(Stored records)

[Start of Attachment]

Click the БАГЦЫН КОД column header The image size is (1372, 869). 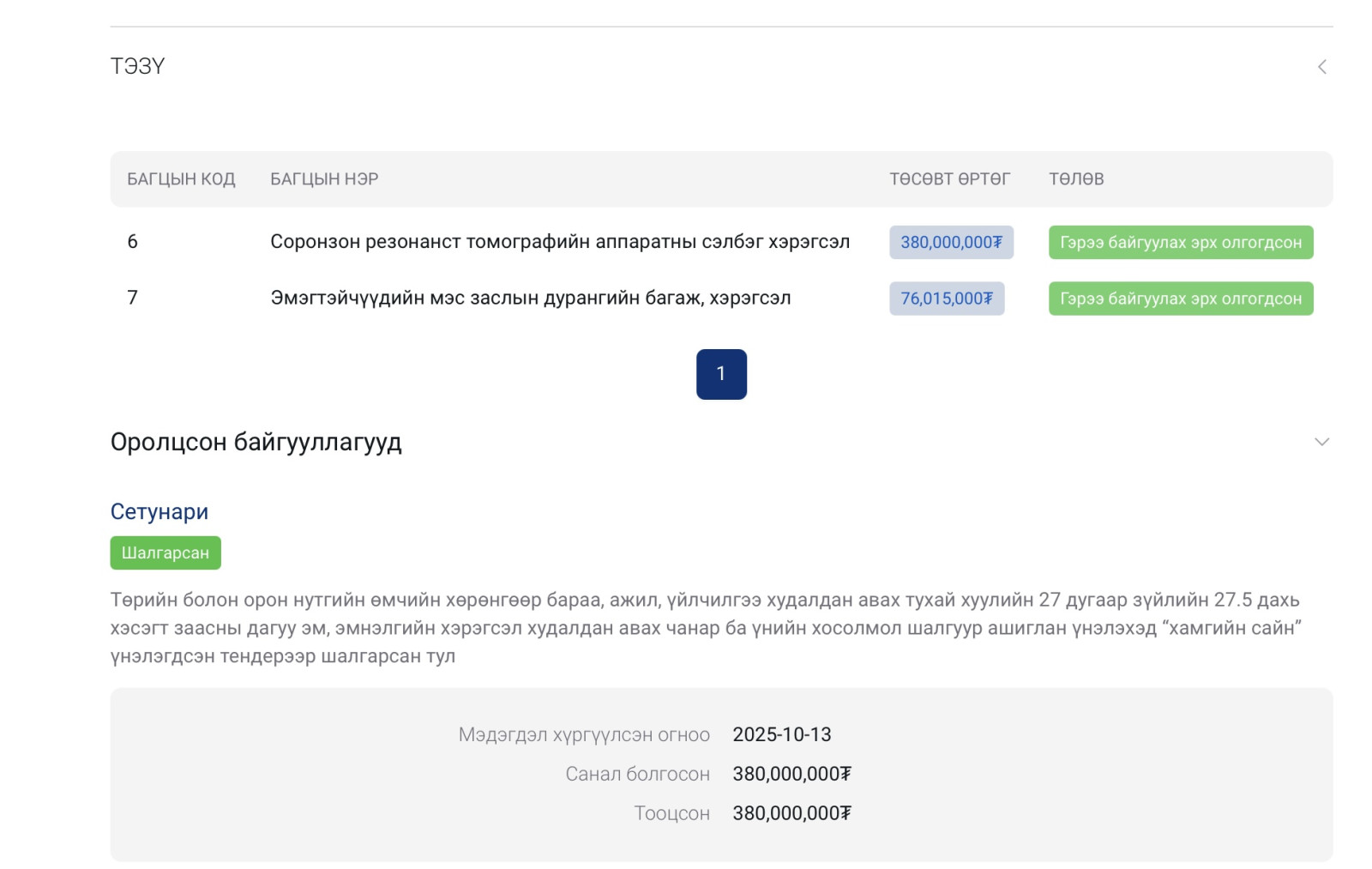(x=181, y=179)
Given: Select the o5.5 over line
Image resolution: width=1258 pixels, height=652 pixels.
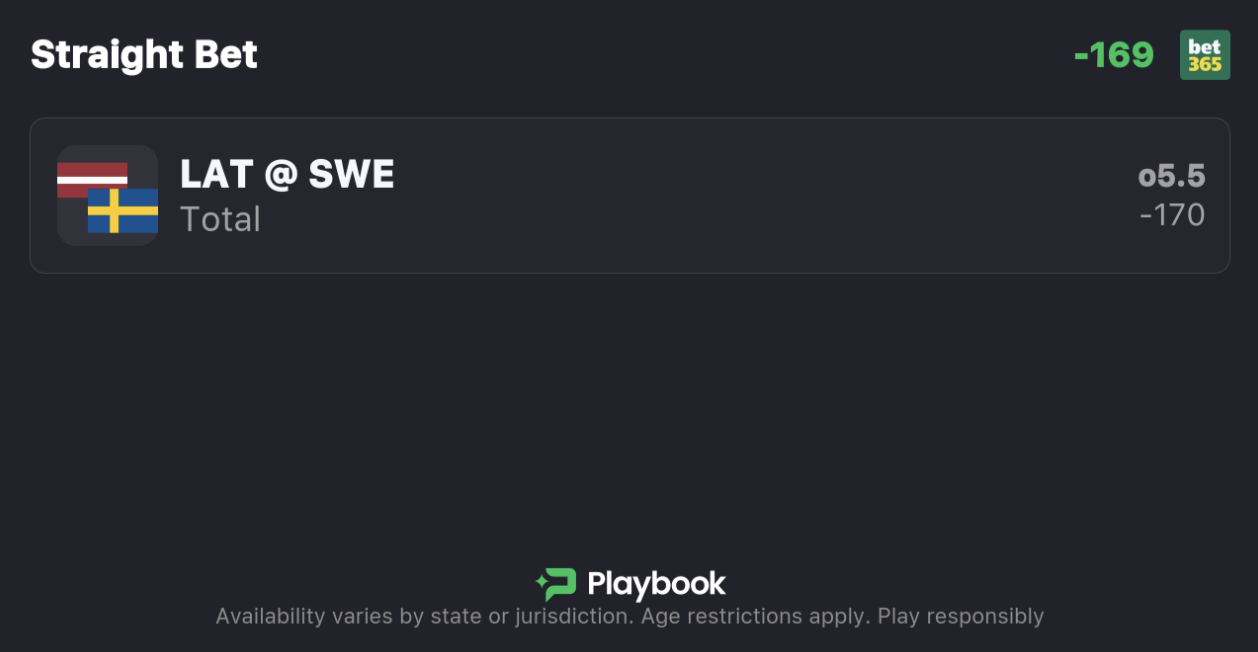Looking at the screenshot, I should (x=1171, y=177).
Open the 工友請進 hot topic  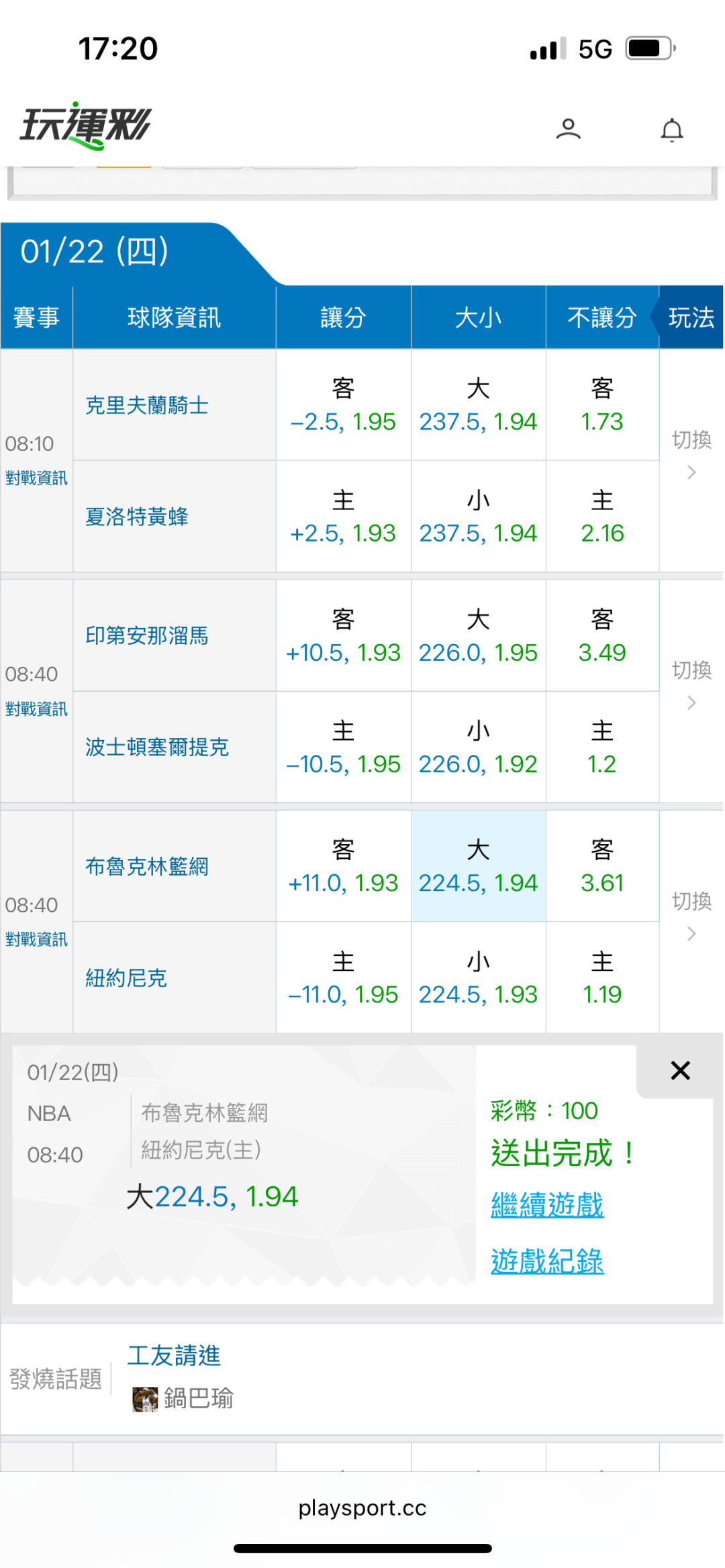point(174,1355)
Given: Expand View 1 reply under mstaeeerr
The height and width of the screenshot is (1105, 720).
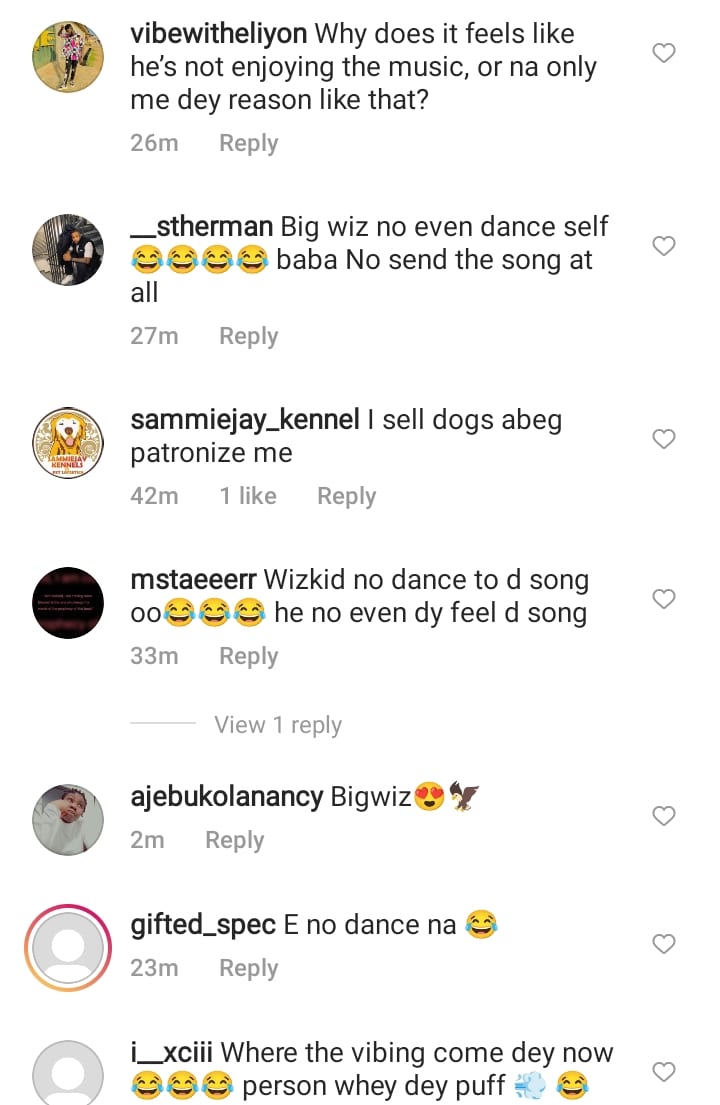Looking at the screenshot, I should (277, 725).
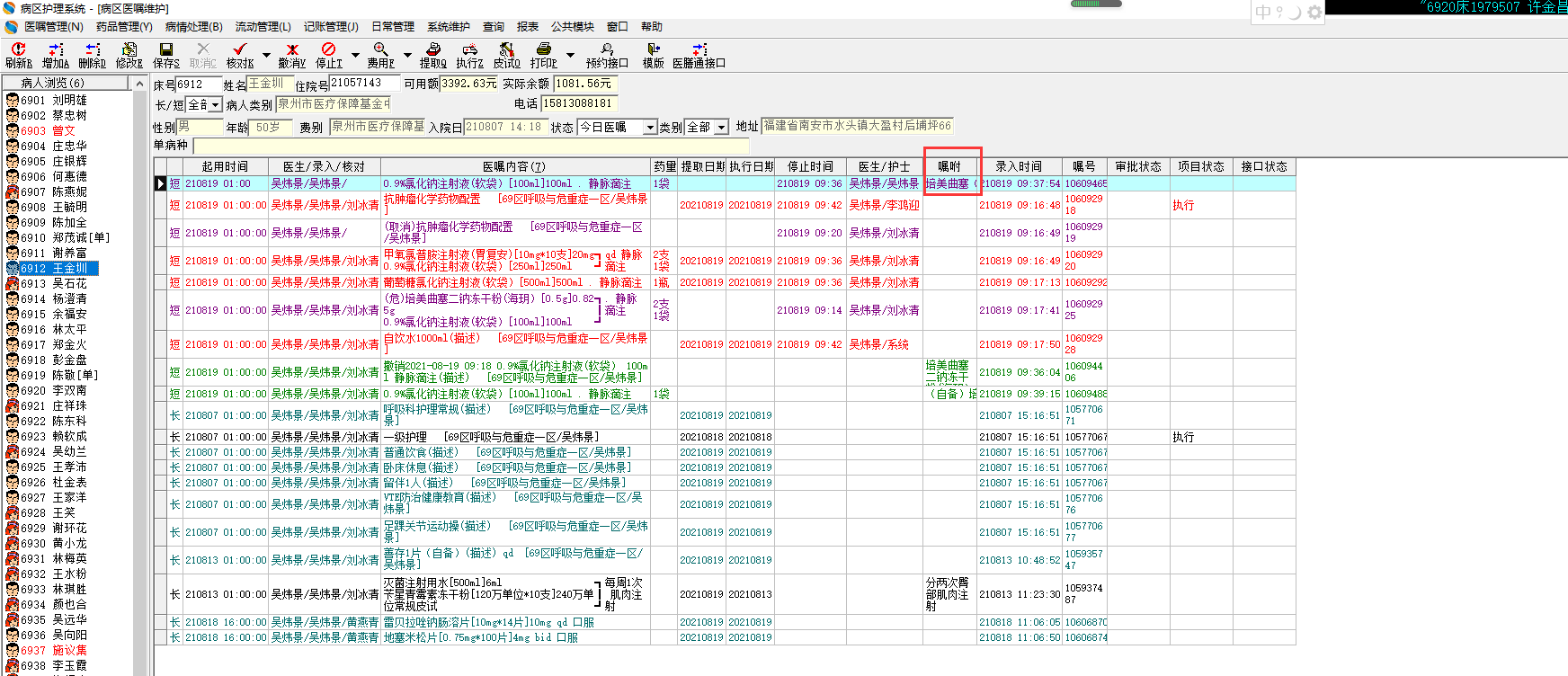Expand the 类别 全部 dropdown
Screen dimensions: 1568x676
[x=721, y=128]
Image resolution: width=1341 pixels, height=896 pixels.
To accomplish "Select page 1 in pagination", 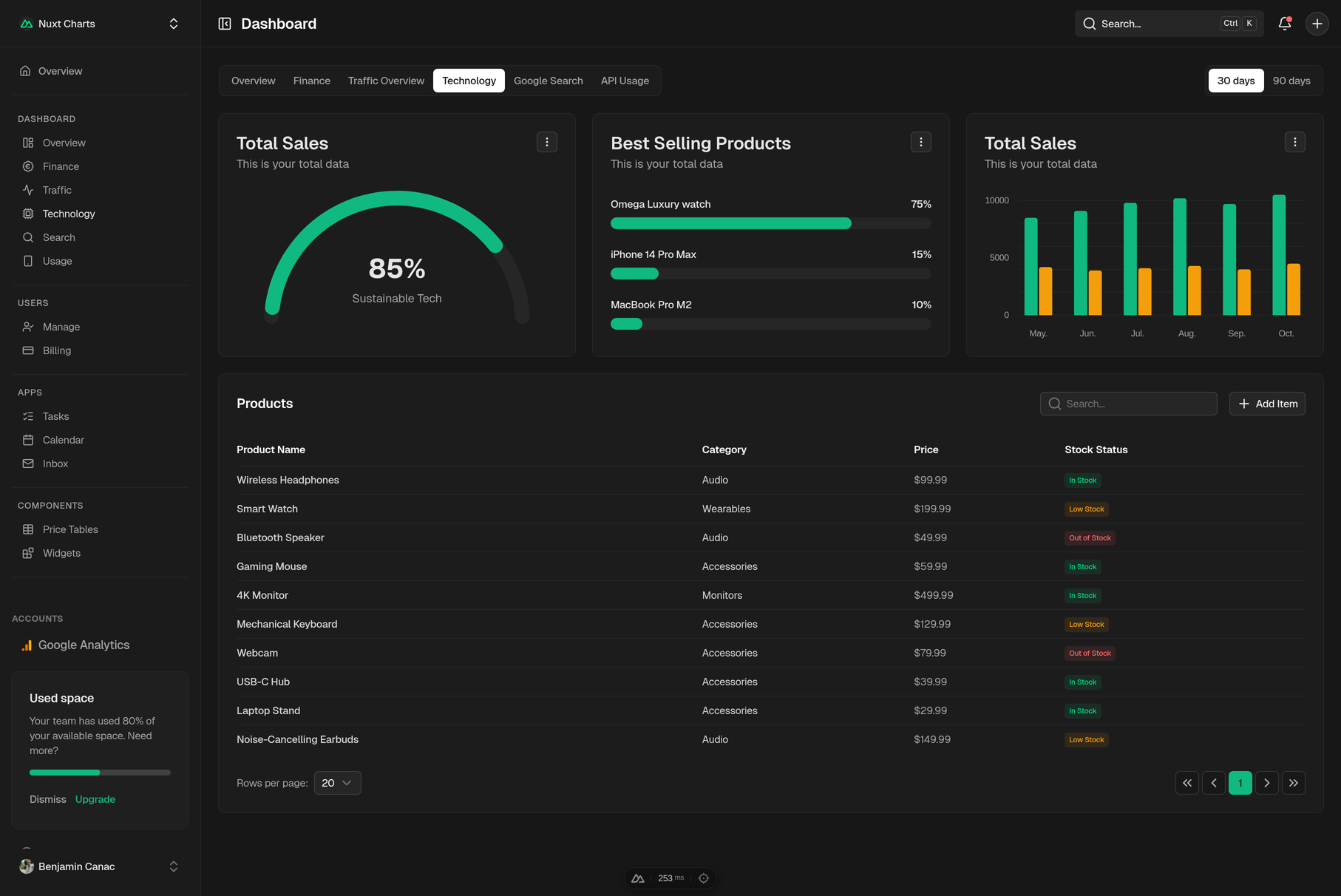I will pyautogui.click(x=1240, y=783).
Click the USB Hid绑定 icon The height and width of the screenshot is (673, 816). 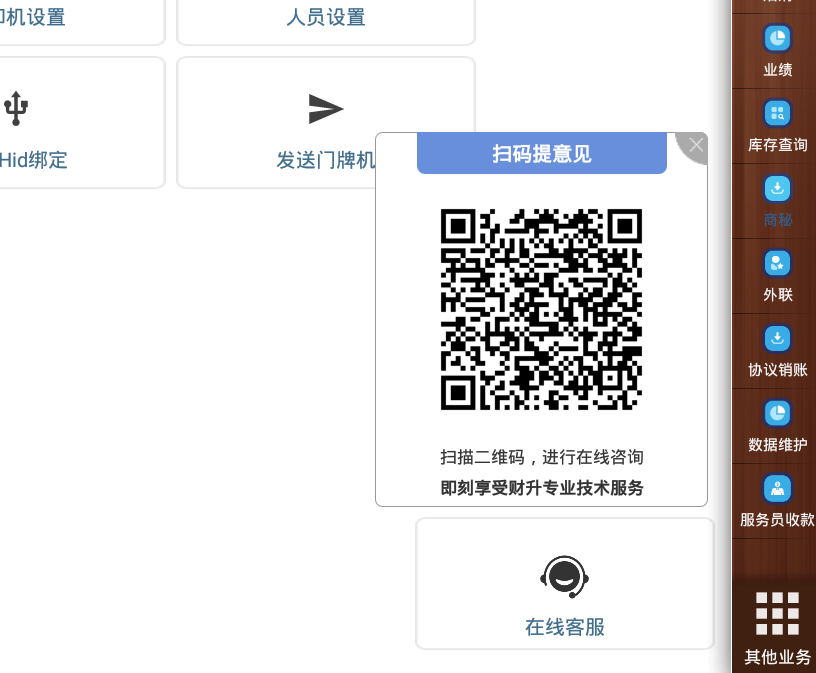[x=16, y=108]
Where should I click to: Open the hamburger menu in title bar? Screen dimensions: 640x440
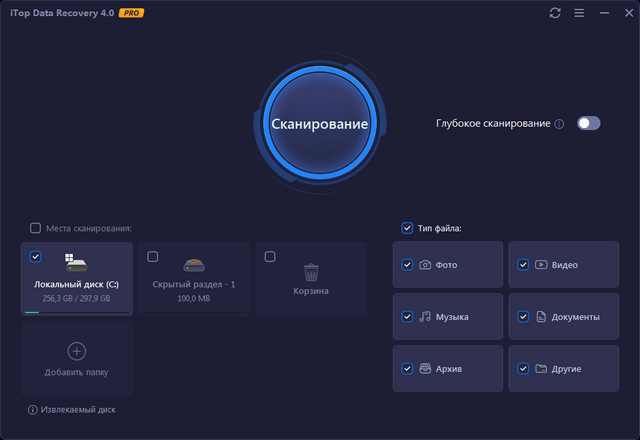click(x=580, y=13)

[End of Attachment]

- **Exercise instructions**
Every line from the one holding "Where should I" through the final line of the data above is to be reproduced exactly, both ends included, with the pictures left out.

- **Written solution**
Where should I click to: Open the hamburger menu in title bar? Screen dimensions: 640x440
click(x=580, y=13)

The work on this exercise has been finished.